Print, exactly as they appear in the listing below, the lines from the line with "Where should I click to: Click the up-down" to the line with "Given: Open the Tools menu", with both end lines kept.

§ §

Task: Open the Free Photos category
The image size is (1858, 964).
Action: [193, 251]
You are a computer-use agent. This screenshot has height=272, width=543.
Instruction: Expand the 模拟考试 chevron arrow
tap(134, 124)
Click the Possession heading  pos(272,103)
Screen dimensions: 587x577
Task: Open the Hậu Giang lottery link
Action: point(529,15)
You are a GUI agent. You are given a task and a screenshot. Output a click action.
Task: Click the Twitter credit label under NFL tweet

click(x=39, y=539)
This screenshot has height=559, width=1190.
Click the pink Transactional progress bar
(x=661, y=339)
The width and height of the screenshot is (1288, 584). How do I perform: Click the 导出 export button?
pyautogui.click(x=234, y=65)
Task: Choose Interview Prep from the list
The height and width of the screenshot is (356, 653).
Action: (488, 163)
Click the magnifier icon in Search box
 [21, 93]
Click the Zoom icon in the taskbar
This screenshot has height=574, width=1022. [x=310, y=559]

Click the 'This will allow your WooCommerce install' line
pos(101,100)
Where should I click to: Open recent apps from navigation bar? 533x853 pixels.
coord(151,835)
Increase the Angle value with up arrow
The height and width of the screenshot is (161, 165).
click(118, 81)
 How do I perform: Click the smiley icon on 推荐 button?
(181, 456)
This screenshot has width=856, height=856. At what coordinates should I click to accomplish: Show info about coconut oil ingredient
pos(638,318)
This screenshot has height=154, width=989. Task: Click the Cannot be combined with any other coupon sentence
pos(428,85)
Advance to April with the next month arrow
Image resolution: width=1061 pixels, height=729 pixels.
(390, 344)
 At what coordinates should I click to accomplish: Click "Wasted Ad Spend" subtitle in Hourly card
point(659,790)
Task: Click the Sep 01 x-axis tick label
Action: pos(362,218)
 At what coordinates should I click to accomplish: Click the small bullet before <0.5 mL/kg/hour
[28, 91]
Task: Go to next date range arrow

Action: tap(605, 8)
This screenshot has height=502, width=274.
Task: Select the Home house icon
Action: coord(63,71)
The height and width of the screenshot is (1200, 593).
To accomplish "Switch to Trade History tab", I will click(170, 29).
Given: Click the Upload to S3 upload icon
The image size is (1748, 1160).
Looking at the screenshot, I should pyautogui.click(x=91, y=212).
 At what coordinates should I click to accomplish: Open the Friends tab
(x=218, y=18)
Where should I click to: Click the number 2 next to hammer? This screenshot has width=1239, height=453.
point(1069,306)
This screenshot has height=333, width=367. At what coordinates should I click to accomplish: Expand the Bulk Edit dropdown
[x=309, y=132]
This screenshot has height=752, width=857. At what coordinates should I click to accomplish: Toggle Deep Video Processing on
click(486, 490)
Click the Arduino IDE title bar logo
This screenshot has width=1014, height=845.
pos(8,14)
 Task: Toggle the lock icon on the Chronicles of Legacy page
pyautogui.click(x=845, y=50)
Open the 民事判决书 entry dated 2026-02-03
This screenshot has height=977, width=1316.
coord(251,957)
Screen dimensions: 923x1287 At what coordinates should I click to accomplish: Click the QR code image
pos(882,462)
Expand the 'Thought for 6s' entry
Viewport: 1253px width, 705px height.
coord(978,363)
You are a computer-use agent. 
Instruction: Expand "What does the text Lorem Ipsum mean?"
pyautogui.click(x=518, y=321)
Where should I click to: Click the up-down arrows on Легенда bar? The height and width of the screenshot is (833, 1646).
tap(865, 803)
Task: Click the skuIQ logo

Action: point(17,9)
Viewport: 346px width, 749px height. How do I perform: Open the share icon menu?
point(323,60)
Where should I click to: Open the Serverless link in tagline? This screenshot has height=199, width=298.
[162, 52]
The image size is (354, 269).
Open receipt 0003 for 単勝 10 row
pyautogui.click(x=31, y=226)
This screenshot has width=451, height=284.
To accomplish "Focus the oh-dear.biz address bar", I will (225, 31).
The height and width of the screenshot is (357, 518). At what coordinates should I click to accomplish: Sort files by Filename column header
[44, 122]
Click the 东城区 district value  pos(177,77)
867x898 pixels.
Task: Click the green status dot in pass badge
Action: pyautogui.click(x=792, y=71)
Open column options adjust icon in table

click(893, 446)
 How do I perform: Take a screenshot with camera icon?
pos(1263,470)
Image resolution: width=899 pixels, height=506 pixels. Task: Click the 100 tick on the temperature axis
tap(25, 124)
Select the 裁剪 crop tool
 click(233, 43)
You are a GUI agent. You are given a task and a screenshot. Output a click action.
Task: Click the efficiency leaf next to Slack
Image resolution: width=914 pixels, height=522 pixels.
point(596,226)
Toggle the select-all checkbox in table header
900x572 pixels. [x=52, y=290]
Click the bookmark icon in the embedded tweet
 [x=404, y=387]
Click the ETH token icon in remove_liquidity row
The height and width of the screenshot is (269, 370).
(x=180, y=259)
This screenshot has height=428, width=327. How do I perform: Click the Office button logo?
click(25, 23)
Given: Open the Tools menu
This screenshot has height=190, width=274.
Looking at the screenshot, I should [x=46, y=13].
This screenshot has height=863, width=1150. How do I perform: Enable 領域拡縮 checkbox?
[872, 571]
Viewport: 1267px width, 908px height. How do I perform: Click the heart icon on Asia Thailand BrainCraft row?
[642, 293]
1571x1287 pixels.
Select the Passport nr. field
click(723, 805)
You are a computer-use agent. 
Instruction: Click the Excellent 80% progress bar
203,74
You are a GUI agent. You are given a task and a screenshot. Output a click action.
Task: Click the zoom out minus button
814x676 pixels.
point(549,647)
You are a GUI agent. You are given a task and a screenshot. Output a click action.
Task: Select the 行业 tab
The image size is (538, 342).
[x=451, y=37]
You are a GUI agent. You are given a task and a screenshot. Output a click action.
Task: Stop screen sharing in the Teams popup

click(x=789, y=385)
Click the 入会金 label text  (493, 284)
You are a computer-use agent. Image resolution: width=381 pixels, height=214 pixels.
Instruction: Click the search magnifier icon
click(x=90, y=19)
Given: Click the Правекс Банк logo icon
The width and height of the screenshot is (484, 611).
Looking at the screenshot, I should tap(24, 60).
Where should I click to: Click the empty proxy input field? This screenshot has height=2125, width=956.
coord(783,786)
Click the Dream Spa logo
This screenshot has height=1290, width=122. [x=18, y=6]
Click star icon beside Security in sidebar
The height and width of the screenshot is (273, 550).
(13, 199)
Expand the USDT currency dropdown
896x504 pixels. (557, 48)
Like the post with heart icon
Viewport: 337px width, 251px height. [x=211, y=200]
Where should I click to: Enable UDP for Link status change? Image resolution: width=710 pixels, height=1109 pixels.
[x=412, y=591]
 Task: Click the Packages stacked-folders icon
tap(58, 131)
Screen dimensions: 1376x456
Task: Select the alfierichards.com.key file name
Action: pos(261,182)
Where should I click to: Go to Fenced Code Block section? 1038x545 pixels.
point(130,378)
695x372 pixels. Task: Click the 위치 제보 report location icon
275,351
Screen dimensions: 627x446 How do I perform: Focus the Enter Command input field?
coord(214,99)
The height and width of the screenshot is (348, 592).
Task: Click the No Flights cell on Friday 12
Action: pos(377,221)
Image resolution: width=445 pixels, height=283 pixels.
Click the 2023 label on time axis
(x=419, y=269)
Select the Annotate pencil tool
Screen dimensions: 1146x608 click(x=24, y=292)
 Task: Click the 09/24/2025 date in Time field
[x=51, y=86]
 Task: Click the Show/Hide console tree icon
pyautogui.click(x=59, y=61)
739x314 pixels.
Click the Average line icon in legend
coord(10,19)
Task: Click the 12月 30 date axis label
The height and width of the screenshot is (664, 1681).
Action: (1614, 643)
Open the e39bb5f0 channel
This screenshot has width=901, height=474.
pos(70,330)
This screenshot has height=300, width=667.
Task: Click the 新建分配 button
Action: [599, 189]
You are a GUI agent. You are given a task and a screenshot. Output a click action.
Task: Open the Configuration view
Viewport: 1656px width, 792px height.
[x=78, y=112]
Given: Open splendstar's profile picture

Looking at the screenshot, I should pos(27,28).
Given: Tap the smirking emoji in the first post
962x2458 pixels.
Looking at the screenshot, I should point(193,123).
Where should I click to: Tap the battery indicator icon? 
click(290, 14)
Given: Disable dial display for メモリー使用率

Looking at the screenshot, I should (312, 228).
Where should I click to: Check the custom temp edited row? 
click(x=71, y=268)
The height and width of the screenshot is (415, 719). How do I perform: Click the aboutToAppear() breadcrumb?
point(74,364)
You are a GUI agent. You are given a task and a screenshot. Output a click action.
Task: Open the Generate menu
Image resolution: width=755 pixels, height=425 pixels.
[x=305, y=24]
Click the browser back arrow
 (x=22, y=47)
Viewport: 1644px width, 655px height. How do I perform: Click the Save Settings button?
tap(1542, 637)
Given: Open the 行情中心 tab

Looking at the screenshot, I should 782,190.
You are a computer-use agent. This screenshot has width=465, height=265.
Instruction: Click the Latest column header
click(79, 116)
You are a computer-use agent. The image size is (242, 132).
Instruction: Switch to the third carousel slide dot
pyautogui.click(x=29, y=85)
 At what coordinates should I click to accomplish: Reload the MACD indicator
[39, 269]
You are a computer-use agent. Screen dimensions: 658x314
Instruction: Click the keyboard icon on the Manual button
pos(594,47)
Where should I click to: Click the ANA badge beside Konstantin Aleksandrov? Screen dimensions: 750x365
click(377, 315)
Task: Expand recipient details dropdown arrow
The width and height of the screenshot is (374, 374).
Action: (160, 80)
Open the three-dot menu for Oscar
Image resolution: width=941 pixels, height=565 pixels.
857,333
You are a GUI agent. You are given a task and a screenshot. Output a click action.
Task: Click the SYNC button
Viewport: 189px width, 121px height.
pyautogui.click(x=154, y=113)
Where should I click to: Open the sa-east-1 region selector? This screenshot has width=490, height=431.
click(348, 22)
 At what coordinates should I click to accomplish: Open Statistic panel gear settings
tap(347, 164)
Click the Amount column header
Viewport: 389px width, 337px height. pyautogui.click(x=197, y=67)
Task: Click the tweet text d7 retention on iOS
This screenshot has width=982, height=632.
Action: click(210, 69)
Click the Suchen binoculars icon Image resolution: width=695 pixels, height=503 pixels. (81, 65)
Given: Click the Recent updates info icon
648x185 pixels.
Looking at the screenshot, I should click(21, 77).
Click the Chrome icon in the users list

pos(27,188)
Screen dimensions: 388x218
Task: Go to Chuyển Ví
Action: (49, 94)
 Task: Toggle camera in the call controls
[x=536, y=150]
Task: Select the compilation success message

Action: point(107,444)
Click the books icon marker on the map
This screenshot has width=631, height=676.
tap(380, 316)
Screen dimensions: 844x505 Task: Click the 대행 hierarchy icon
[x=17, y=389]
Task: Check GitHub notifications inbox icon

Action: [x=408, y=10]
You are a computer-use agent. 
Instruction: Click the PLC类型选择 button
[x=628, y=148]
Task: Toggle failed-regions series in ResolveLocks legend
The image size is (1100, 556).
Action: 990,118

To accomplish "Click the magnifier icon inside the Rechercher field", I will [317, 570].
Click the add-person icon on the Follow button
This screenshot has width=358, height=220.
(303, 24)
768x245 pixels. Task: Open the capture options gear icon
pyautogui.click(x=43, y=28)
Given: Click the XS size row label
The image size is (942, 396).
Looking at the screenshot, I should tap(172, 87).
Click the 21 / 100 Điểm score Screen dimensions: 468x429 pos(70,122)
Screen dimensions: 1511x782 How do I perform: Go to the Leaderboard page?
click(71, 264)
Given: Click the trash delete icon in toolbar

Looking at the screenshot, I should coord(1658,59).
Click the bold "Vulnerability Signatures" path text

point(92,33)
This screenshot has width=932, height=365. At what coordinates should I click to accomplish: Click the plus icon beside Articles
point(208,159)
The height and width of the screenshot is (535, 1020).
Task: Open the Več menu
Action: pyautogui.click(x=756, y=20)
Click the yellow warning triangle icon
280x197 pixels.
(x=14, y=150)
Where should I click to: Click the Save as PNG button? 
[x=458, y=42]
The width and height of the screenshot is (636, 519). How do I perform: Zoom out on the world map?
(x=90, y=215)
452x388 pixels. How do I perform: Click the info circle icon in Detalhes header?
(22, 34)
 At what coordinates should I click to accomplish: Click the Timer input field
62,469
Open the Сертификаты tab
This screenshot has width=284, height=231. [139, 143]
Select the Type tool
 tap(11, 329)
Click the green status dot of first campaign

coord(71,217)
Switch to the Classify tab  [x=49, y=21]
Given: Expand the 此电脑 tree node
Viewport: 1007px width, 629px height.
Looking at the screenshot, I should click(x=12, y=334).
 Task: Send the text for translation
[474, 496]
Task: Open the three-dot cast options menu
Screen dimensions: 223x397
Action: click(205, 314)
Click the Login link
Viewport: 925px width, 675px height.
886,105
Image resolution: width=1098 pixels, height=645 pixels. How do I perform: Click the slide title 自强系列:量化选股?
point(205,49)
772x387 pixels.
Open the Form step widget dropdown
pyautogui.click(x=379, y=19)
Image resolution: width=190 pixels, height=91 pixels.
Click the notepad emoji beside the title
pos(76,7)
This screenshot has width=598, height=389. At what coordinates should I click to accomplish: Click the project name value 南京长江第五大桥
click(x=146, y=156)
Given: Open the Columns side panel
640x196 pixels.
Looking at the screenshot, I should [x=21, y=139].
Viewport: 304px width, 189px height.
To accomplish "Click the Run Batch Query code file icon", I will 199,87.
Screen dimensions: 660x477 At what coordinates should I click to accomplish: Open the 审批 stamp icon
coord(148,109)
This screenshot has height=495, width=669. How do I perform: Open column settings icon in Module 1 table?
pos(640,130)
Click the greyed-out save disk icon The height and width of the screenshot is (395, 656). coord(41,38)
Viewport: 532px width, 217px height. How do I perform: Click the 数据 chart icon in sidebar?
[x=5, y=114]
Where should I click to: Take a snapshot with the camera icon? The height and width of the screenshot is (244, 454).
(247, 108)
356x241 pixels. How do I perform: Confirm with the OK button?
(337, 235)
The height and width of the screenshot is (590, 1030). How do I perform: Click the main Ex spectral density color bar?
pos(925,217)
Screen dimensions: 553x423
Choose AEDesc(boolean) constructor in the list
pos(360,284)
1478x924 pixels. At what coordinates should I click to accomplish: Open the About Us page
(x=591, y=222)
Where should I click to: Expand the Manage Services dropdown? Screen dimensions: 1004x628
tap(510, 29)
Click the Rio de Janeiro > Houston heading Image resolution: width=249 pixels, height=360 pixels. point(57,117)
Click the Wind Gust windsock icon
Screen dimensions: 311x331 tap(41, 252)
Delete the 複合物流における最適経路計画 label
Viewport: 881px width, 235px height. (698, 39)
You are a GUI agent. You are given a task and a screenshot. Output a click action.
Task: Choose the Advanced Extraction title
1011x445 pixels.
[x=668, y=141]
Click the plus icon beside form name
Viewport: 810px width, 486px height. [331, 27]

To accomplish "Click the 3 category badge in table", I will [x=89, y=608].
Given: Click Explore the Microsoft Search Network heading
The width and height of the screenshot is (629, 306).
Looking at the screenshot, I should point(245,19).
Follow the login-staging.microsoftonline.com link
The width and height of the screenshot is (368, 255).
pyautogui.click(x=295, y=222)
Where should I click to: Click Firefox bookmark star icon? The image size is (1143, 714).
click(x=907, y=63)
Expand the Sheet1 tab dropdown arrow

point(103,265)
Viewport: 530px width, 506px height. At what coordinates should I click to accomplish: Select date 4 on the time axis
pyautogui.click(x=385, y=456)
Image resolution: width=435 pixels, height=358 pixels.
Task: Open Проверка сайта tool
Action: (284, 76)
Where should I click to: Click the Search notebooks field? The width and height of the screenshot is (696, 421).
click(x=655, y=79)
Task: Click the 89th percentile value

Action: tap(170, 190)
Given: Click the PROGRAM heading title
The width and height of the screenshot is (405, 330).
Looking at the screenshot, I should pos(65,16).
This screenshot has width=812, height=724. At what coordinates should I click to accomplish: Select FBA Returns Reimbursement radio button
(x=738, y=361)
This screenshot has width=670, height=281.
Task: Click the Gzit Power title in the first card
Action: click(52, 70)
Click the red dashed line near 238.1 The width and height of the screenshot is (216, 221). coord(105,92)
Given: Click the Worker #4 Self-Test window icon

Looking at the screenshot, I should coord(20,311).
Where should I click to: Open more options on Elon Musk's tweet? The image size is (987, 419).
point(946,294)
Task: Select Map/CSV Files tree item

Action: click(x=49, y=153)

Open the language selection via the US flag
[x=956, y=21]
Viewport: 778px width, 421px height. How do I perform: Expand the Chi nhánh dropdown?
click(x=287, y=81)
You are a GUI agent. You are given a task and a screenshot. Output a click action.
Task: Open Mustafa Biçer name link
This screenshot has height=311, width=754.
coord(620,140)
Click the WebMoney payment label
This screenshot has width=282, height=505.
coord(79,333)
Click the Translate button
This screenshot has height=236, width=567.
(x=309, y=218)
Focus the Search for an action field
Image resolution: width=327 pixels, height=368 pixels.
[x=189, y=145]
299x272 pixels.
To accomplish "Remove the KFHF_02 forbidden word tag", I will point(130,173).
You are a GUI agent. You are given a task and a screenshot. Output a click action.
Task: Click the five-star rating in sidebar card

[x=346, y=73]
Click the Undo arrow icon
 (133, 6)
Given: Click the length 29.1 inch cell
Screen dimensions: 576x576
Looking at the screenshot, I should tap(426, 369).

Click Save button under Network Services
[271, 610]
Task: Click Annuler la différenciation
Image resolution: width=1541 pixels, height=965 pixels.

§ §

ANSWER TO THIS EXERCISE:
Where should I click to: Click the up-down arrows on Легенда bar? The height and width of the screenshot is (833, 1646).
tap(865, 803)
Task: Click the skuIQ logo

Action: point(17,9)
Viewport: 346px width, 749px height. How do I perform: Open the share icon menu?
point(323,60)
Where should I click to: Open the Serverless link in tagline? This screenshot has height=199, width=298.
[162, 52]
The image size is (354, 269).
Open receipt 0003 for 単勝 10 row
pyautogui.click(x=31, y=226)
This screenshot has width=451, height=284.
To accomplish "Focus the oh-dear.biz address bar", I will (225, 31).
The height and width of the screenshot is (357, 518). At what coordinates should I click to accomplish: Sort files by Filename column header
[44, 122]
Click the 东城区 district value  pos(177,77)
867x898 pixels.
Task: Click the green status dot in pass badge
Action: pyautogui.click(x=792, y=71)
Open column options adjust icon in table

click(893, 446)
 How do I perform: Take a screenshot with camera icon?
pos(1263,470)
Image resolution: width=899 pixels, height=506 pixels. Task: Click the 100 tick on the temperature axis
tap(25, 124)
Select the 裁剪 crop tool
 click(233, 43)
You are a GUI agent. You are given a task and a screenshot. Output a click action.
Task: Click the efficiency leaf next to Slack
Image resolution: width=914 pixels, height=522 pixels.
point(596,226)
Toggle the select-all checkbox in table header
900x572 pixels. [x=52, y=290]
Click the bookmark icon in the embedded tweet
 [x=404, y=387]
Click the ETH token icon in remove_liquidity row
The height and width of the screenshot is (269, 370).
(x=180, y=259)
This screenshot has height=428, width=327. How do I perform: Click the Office button logo?
click(25, 23)
Given: Open the Tools menu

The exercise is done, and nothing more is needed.